En weer verre van overbevolkt, we like. We zoeken een plekje op, sluiten elektriciteit en schotelantenne aan, en maken ons plekje onder de luifel in orde.

We eten buiten, zalig brood van die bakker van vanmorgen. De kersen die we in de Carrefour kochten, zijn ook overheerlijk. Kleine gelukjes. We doen deze namiddag niks meer: ik maak een blogbericht en converseer een beetje met mijn dames, ik lummel maar wat aan eigenlijk. Maar dat was de bedoeling. Het is vakantie.

Meneertje Mertens ziet een salamander (ja? of is ’t iets anders?) aan het sanitair gebouw.

We bakken ‘s avonds iets op onze party grill, met een slaatje erbij hebben we goed gegeten. Het is warm, we gaan wat later slapen. Onze plannen voor morgen zijn aangepast: naar de koers gaan kijken skippen we. We hebben zin in een dagje ter plaatse, met een wandeling naar het kasteel van Bonneville als het nog koel is. 

Dinsdag 12 juli

We staan vroeg op voor onze wandeling naar het kasteel van Bonneville. Koffie, klaarmaken en we zijn weg, gewapend met het fototoestel. Het is niet echt een wandeling, het is een wandelingetje van 3,5 kilometer. We starten eigenlijk langs de foute kant, het duurt even voor we bij het centrum en de rivier zijn, en dan zijn de mooie luchten al weg. Dat duurde 5 minuten of zo, het is te mooi weer voor indrukwekkende zonsopgangen. En de zon zit hier natuurlijk ook lang achter de bergen. Aan de rivier de Arve gaan we een voetgangersbrug op, en het begint ons te dagen dat het hier echt niet mooi is, jammer genoeg. Geen zicht op het kasteel, een lelijk zicht op het water (zelfs met mooie zonsopgang had het dus niks geweest). Appartementsgebouwen, lelijke gebouwen.

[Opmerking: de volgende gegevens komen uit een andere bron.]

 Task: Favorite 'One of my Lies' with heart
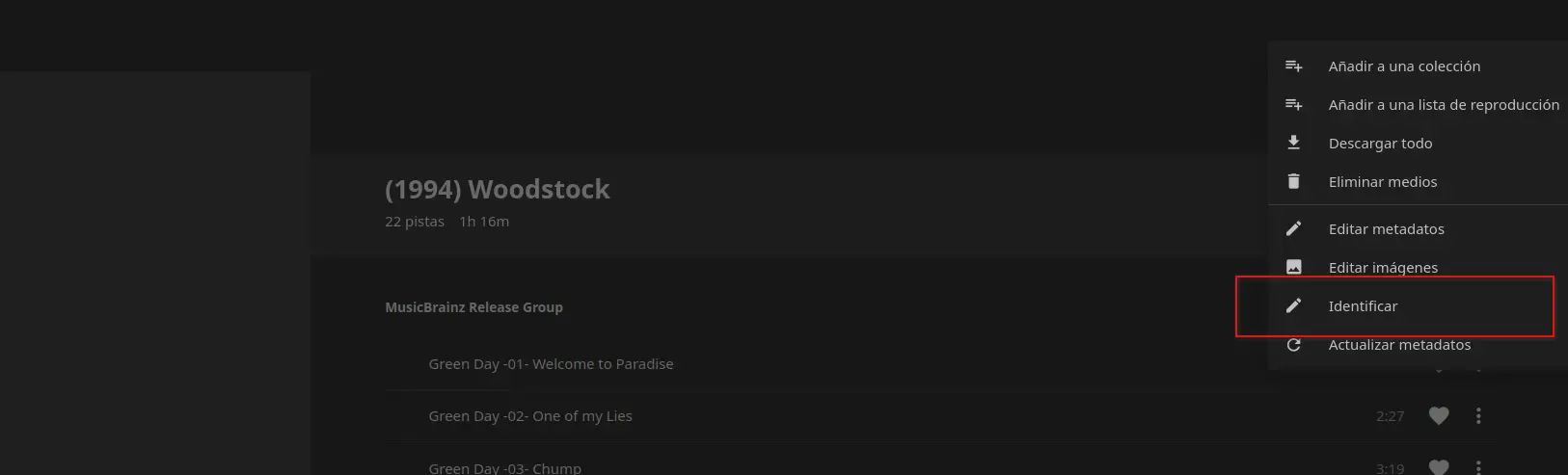coord(1439,416)
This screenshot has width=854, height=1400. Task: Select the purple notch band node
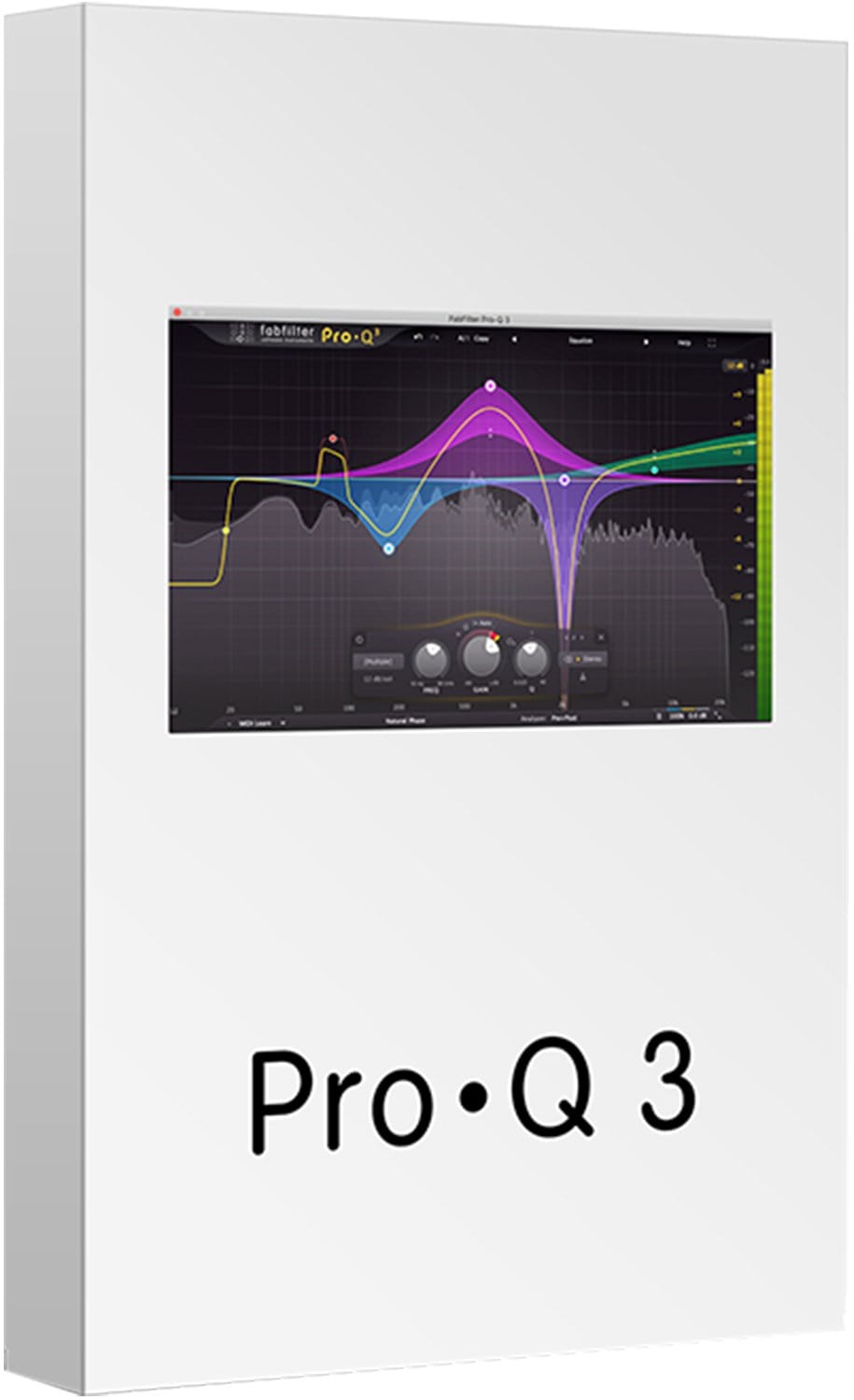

Langs het water gaan we naar de brug, en tegen dan staat mijn humeurmeter in het rood. Dju toch, wat is het hier lelijk. Het kasteel staat ingemetseld in huizen en gebouwen, nergens een mooi zicht. We kijken er eens rond, maken wat foto’s en trekken dan weer naar de camperplaats. Met de telefoon maakte ik nauwelijks foto’s, de foto’s met de camera zijn voor later. Deze vonden we wel grappig.

We maken nog een zijstapje langs de Route de Tours (of zoiets, ik weet het niet meer zeker), maar ook daar lijkt het uitzicht nergens naar, door alomtegenwoordige kranen.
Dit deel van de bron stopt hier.